Este encuentro fortuito, imprevisto y singular es siempre del orden de un desencuentro, es decir, traumático en tanto es también un encuentro con un no-saber sobre ello. Esto da al goce, siempre y en cada encuentro, un carácter disruptivo, de rotura de toda homeostasis previa.

Lalengua, como modalidad singular de la lengua de cada uno, fija las coordenadas en que tuvo lugar dicho encuentro. Ellas cernirán y conformarán en adelante el objeto con el que el sujeto tendrá una relación privilegiada en el fantasma.

A través de este último, con la repetición, el sujeto buscará una y otra vez reencontrar las coordenadas significantes de aquel primer encuentro traumático, lo que dará lugar a una modalidad de satisfacción única. Entre deseo y goce, el fantasma permite imaginarizar estas marcas, construir un relato con ellas, proporcionando al sujeto el guión de su goce.

Es así como el sujeto encuentra una solución ante la falta de saber constitutiva. Es una solución singular, en tanto sólo funciona para él, y lo hace como un saber no sabido, es decir, inconsciente.

Esta solución revela la dualidad, la antítesis de la dimensión del deseo, que requiere la falta para ponerse en marcha y es excéntrico a toda satisfacción, respecto a la dimensión del goce que viene precisamente a obturar dicha falta con el objeto.

El declive creciente de todo lo que compete a la relación con la ley, el ideal y las funciones simbólicas en general, característico de nuestra época, tiene consecuencias en los modos contemporáneos de gozar, cada vez menos regulados por el fantasma y el deseo y más proclives a la actuación cuando no al pasaje al acto. El empuje a un goce sin mediación ni espera comporta una devaluación del deseo, que conlleva una desorientación del sujeto respecto a lo que quiere. De ahí que el sujeto busca experimentar una excitación continua como modo de salida a la apatía y desvitalización que marca la falta de deseo.

Por otro lado, el imperativo actual de satisfacción que viene de la cultura es acorde con este empuje del sujeto en relación a su goce. Hay afinidad entre las exigencias culturales de bienestar y felicidad continuadas, alentadas por la ciencia y las tecnologías, y la exigencia del goce de cada cual. El superyó moderno impregna el estilo hedonista de la época con un carácter adictivo y compulsivo. De ahí el impacto de la modernidad sobre los sujetos del siglo XXI que, al igual que las teorías neurobiológicas que reducen el deseo a una interacción química, viene a eliminar la dimensión deseante que le es consustancial.

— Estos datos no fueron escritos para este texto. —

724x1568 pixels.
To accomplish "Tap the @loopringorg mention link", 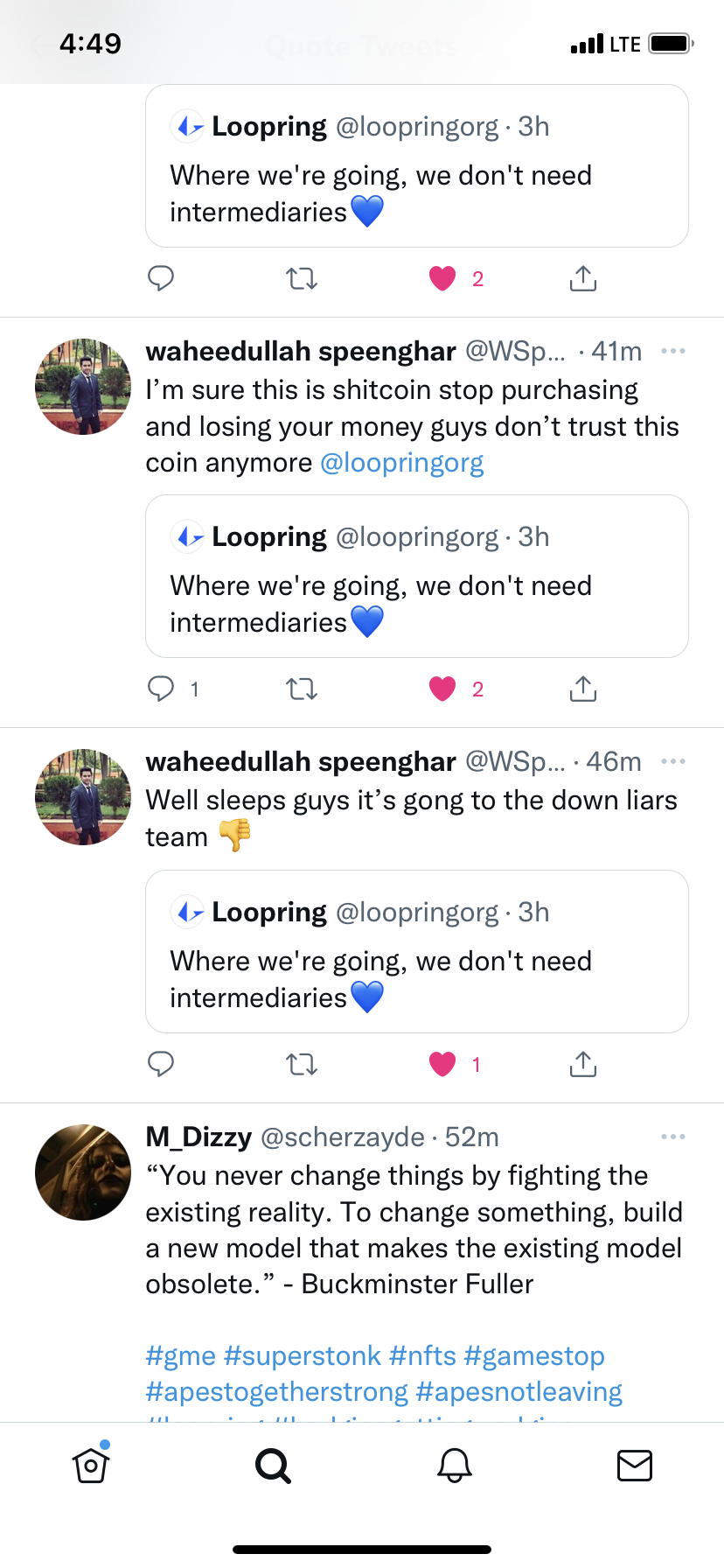I will [x=402, y=463].
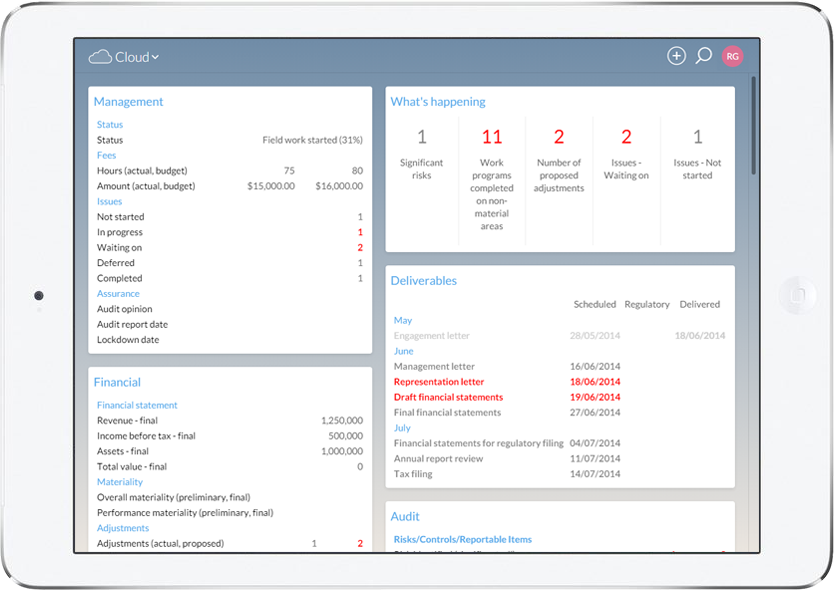The image size is (834, 590).
Task: Click the What's happening heading
Action: pos(437,102)
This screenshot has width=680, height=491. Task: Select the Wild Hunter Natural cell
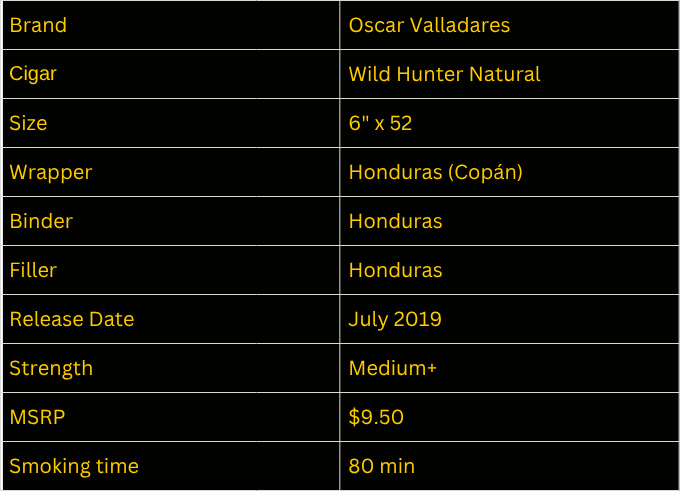509,74
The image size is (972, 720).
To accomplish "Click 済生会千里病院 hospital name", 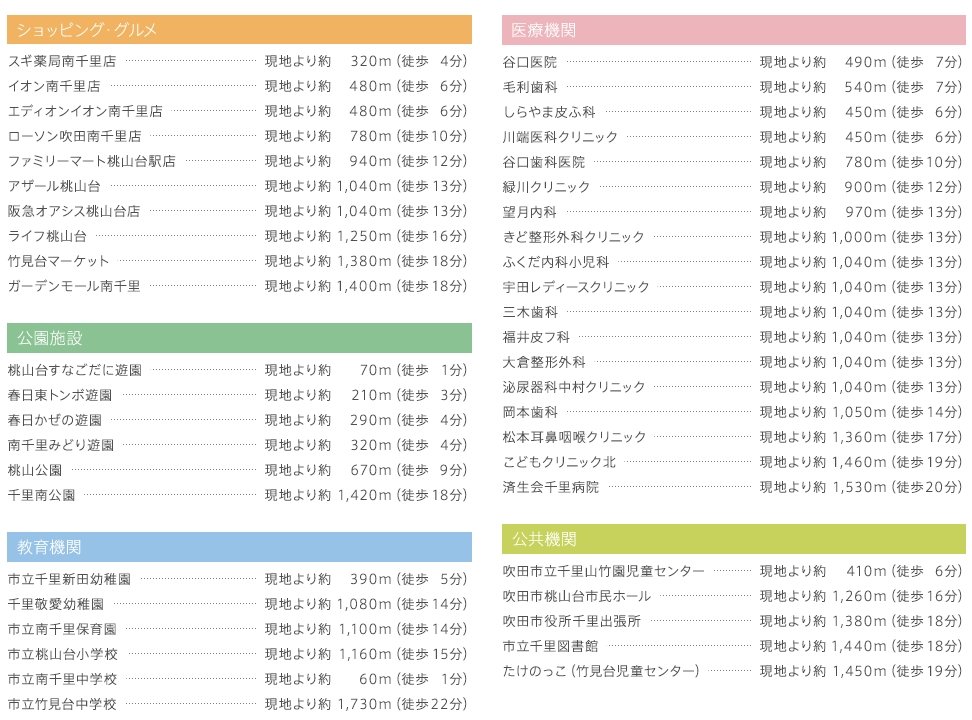I will tap(551, 487).
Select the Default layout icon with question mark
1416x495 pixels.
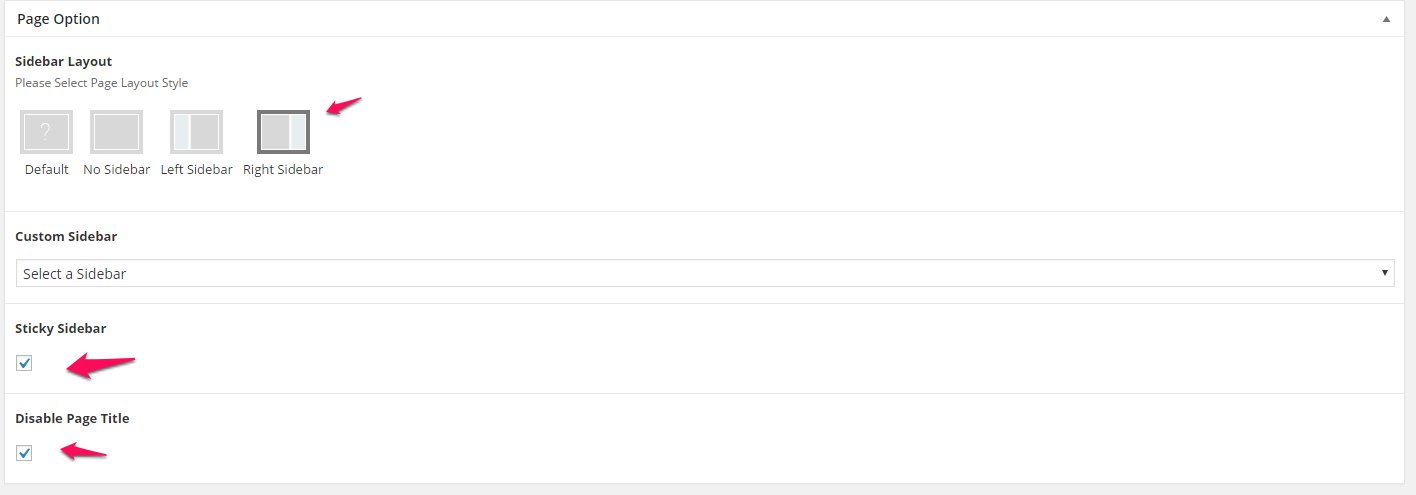[x=46, y=132]
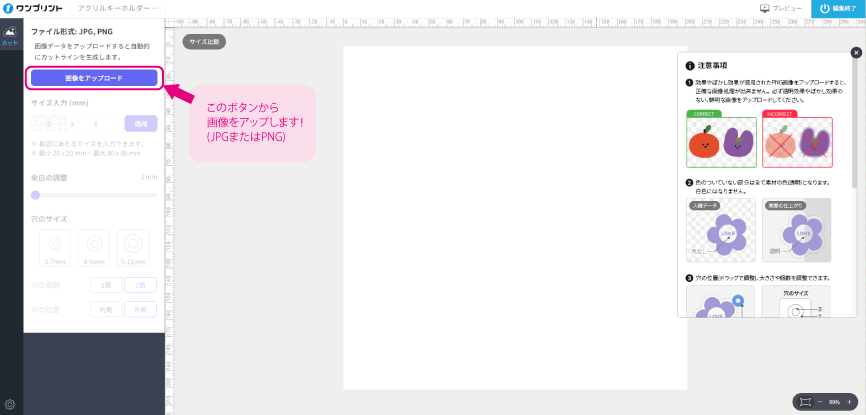Select the 3-7mm hole size option
The width and height of the screenshot is (866, 415).
coord(54,246)
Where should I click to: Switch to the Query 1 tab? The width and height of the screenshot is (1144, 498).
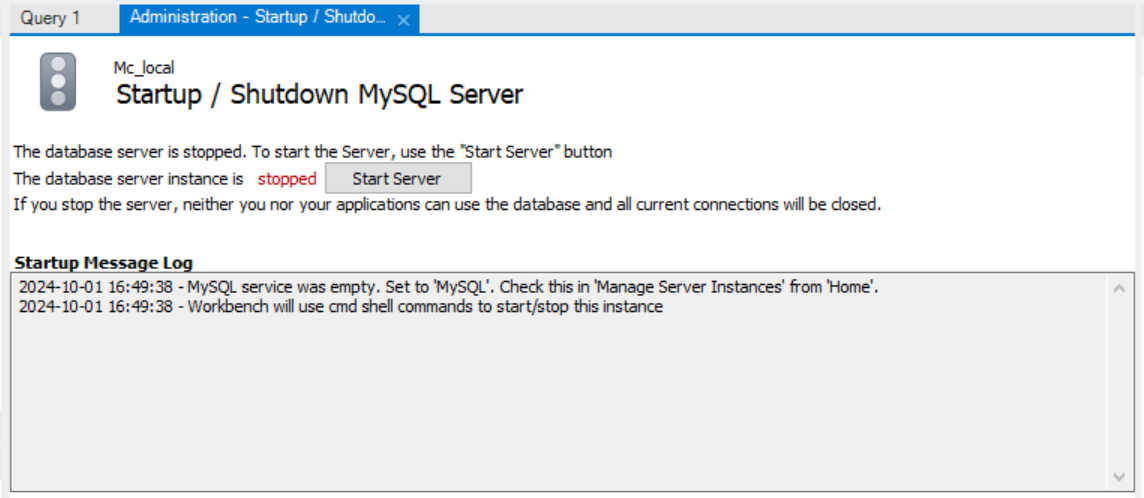51,18
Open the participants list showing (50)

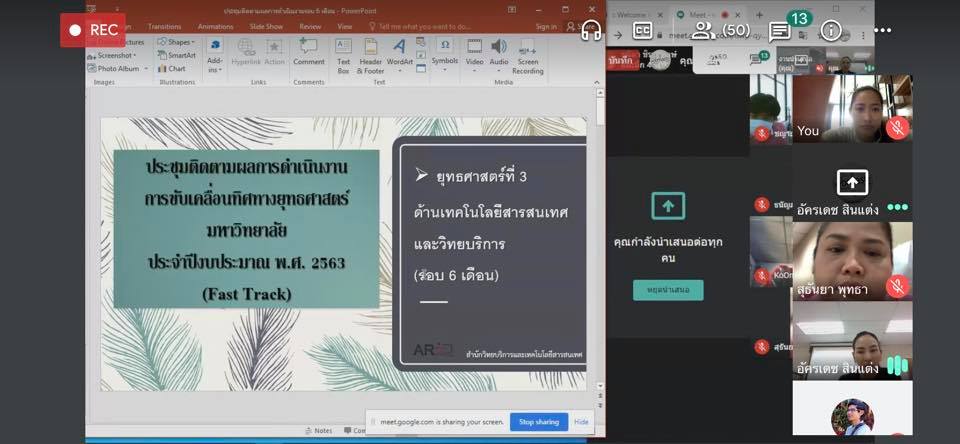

Sin embargo, lo real insiste produciendo síntomas cada vez más variados: ordinarios o extraordinarios, sutiles, salvajes o invalidantes. En este panorama, la pregunta por el deseo conviene a cada uno: ¿Deseo lo que quiero? ¿Quiero lo que deseo?

El psicoanálisis con la brújula de lo real del inconsciente se orienta en la modernidad y en lo que ella nos enseña: los impasses de los sujetos, sus malestares y las nuevas soluciones que inventa.

Si el deseo hace una barrera al goce, el goce también es una defensa contra el deseo. No se trata de sostener esta dualidad como irreconciliable sino de apostar por un deseo que encuentre una manera de hacer con el goce.

Las próximas Jornadas de la ELP serán la ocasión de trabajar y avanzar sobre ello.